One of my local Twitter contacts is rueing the moment they decided to step in to break up a catfight. Doing that is like having a wrestling match with a roll of barbed wire. Both cats went for either forearm, and wounds inflicted by both claws and teeth of a cat tend to get very nastily infected.
I recall having a similar experience some 25 years ago, when my sister had left her two kitties at my parents' house for a week or so. Bear in mind that at the time we had our own cat, an un-neutered tomcat called Thomas (above), in the house. Territorial was the name of his game, so when someone left a door open I found myself with Thomas to the right and the guestcat (whose name I cannot reveal on here) to the left. Thomas went into fighting mode, ears back, crouching into attack pose, whilst the guestcat ambled in, tail up and almost saying "C'mon, let's have it out then". I stepped in and put out a hand to push each cat away. Thomas thought the other cat had jumped out at him and lunged into my forearm - only to immediately recognise his mistake. He disappeared. I bundled the other cat behind the door where he should have been all along. I found Thomas sitting in the window of the nearby sitting room and he rubbed his head against my hand, almost as if to say: "Sorry about that, boss, didn't realise it was you. You could have fooled me it was another effing cat". I had a deep wound of one of his claws, but it was only a fleshwound, nothing serious.

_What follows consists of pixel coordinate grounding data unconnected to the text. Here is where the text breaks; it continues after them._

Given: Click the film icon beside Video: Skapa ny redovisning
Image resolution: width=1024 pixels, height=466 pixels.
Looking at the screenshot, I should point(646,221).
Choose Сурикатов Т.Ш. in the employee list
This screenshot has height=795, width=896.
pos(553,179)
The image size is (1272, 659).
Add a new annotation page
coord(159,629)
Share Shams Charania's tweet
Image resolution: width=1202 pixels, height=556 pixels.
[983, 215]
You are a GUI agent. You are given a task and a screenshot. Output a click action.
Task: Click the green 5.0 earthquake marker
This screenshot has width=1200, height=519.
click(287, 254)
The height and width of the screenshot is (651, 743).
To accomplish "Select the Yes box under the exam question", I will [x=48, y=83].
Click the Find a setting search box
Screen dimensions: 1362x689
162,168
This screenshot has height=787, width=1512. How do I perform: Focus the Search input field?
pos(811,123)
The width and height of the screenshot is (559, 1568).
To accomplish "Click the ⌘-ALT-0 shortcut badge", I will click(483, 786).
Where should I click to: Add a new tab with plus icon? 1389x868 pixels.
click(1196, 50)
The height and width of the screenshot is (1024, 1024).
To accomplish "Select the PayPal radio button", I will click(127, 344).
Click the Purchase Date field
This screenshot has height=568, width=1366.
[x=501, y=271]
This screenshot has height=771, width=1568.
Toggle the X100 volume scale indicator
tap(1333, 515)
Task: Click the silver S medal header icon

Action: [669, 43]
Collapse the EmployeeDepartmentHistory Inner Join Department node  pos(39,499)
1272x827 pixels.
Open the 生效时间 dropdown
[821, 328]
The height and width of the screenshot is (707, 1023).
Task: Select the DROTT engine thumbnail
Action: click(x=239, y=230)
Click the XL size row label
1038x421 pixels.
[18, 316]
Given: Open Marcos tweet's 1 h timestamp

Thomas has made me ill on one occasion, but again, not his fault. He tended to be infested with fleas, and one day I was given the job of powdering the cat. Neither of us liked it, and I used rather too much powder. Thomas looked white, rather than his normal black and within a few hours I started to feel feverish and quite unwell. Anyone who has ever dipped sheep with the old organo-phosphate sheepdips will know the feeling.